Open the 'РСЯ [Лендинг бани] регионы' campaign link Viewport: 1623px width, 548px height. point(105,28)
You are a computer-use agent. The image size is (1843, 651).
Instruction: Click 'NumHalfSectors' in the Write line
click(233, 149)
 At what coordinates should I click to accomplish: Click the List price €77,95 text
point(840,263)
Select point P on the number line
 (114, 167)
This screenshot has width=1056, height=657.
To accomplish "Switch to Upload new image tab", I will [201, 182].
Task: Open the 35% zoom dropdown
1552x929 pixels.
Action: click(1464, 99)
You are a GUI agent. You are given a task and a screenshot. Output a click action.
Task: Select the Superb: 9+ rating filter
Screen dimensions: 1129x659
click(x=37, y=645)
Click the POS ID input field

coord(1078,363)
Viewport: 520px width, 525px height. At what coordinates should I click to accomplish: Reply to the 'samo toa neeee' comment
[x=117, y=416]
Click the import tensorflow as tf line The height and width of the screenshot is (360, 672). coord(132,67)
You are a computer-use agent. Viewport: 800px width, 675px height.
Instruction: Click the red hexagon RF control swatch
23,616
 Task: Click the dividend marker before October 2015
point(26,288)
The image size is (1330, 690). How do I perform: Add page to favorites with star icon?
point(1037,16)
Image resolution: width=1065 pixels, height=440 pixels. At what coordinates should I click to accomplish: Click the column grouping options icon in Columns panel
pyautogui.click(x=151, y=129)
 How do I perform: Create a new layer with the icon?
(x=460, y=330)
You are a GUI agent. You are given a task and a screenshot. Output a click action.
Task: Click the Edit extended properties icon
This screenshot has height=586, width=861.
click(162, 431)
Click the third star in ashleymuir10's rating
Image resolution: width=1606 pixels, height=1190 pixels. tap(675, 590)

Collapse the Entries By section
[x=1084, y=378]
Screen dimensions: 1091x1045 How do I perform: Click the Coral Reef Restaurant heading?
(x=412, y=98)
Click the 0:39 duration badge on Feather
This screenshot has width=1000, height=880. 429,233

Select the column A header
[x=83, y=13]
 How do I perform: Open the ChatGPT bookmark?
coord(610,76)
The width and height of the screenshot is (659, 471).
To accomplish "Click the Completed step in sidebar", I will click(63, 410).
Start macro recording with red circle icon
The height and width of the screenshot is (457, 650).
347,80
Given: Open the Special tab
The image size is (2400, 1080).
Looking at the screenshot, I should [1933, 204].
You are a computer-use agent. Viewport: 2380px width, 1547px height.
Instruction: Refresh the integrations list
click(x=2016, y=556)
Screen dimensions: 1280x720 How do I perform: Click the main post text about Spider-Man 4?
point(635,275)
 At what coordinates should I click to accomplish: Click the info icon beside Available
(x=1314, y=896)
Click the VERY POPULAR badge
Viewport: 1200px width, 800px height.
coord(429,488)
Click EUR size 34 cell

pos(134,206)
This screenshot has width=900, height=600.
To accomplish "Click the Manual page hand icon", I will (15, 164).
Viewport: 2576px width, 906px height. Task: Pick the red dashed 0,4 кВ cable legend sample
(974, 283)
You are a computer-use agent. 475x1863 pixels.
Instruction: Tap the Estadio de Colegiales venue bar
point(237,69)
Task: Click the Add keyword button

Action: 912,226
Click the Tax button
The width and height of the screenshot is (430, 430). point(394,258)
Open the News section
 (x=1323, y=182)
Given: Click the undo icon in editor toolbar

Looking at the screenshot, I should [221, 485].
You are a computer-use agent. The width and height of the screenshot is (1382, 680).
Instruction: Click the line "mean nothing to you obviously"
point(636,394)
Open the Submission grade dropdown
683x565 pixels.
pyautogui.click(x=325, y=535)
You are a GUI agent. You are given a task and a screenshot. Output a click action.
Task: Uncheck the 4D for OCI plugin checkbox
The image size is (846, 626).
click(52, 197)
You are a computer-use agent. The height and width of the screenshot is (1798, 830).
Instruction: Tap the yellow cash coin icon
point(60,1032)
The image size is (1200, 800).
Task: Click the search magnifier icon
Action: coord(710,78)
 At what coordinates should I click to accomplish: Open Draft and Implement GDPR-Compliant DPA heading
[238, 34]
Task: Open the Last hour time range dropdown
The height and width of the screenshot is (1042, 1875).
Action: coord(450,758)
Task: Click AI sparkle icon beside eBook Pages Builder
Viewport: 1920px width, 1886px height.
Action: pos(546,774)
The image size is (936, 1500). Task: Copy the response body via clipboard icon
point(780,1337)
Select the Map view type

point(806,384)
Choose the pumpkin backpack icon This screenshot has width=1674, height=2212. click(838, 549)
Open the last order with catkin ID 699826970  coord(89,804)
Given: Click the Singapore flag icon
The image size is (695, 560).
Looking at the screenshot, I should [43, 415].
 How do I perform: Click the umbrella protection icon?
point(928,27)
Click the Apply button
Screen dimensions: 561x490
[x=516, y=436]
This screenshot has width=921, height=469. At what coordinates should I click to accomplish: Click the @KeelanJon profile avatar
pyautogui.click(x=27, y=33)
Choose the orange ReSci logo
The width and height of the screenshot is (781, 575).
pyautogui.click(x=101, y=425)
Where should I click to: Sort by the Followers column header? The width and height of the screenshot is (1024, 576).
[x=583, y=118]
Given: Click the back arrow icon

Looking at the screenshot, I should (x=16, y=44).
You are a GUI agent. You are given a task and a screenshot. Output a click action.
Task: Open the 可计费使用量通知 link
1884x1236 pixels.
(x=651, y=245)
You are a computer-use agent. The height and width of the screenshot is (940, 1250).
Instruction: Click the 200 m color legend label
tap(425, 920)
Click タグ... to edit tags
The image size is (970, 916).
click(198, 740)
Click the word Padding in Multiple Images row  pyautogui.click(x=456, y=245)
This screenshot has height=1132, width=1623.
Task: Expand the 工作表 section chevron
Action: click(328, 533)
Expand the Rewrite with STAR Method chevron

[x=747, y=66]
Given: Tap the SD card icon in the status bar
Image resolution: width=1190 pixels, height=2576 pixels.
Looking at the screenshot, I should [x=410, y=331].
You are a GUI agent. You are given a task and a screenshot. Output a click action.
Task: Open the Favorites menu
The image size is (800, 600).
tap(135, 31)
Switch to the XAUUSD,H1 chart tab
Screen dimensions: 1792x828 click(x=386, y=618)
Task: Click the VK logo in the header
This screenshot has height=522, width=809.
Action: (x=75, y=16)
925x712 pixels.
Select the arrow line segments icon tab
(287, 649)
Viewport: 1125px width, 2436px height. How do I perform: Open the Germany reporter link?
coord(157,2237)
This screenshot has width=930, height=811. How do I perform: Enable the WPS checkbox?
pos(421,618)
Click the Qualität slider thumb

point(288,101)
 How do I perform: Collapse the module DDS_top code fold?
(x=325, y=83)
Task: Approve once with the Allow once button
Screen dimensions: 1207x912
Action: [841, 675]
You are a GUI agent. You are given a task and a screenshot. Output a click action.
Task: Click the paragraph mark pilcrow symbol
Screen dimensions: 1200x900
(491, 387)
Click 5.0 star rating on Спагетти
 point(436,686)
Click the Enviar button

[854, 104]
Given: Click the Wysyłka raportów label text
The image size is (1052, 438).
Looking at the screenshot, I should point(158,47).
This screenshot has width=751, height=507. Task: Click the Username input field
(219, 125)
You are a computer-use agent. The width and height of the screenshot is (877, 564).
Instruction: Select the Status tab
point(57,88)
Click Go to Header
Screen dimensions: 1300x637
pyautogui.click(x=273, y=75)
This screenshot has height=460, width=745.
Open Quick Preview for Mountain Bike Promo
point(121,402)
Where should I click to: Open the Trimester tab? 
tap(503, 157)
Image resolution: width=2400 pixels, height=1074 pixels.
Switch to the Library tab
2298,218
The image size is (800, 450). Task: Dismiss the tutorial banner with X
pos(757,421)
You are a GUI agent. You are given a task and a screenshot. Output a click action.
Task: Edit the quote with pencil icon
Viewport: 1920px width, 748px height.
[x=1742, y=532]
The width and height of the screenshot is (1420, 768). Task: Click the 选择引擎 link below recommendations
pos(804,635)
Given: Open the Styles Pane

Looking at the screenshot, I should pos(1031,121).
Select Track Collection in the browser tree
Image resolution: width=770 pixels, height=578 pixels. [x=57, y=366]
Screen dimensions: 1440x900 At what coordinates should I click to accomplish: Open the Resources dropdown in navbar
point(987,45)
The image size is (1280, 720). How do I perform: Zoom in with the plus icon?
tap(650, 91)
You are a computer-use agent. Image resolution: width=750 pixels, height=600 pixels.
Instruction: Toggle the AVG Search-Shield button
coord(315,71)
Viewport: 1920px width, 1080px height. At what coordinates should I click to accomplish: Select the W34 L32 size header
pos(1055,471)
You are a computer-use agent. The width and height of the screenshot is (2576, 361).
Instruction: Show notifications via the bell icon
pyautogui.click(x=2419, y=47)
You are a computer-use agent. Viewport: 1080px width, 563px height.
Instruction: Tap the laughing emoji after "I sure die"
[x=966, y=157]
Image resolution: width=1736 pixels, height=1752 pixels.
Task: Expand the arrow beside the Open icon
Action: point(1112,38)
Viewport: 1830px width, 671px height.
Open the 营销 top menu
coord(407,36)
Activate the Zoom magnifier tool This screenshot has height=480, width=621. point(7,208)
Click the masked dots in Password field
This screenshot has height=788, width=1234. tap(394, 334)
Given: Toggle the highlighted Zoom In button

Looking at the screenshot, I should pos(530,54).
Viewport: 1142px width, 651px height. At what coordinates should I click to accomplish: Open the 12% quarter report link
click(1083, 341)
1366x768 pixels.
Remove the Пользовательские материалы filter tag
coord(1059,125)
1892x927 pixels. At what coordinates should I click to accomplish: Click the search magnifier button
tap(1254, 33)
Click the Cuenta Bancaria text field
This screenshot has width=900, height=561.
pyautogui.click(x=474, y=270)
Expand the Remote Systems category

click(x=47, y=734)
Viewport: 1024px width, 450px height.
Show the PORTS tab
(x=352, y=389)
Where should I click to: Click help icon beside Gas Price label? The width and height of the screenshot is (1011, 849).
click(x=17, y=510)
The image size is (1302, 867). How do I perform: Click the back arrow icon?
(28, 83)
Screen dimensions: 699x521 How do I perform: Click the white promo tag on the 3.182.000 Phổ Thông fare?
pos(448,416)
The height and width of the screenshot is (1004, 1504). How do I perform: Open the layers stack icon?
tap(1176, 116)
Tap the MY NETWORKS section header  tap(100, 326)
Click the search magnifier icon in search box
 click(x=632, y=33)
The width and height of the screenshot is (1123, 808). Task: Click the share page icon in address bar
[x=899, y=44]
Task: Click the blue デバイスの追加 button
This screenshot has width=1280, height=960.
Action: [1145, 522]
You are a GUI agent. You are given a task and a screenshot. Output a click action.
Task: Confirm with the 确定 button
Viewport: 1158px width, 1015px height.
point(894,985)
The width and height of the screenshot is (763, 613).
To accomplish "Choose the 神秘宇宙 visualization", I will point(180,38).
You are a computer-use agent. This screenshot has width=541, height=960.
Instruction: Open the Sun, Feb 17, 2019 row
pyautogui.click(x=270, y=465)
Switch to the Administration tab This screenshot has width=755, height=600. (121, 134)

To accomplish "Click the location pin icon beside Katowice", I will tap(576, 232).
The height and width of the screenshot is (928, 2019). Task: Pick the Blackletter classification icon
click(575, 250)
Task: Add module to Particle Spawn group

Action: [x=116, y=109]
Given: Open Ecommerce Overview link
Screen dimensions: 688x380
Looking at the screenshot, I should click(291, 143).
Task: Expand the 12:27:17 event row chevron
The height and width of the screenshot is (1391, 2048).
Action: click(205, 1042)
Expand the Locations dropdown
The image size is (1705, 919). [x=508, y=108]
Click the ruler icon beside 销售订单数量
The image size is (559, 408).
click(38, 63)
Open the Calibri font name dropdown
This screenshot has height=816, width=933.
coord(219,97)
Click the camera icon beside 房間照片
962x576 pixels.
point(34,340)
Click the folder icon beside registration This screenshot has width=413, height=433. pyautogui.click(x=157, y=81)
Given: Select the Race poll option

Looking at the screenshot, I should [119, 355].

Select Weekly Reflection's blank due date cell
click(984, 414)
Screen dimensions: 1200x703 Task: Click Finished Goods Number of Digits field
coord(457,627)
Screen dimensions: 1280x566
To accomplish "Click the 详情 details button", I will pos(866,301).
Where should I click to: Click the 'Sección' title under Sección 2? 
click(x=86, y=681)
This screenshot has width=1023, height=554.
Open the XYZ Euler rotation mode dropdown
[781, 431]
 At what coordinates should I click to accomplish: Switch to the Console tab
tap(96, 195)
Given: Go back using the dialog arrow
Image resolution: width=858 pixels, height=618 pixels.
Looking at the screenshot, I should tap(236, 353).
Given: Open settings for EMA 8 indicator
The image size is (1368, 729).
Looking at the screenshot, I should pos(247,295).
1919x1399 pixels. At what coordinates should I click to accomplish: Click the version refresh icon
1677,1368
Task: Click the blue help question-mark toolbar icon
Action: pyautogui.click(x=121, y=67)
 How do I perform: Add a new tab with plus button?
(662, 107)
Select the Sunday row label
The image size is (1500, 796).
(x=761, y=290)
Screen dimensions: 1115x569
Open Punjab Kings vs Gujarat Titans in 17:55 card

++++++++++

Exercise brief.
Return, from the data, each line that has the word "card" in it.

Task answer.
Given: Tap the SD card icon in the status bar
Open Punjab Kings vs Gujarat Titans in 17:55 card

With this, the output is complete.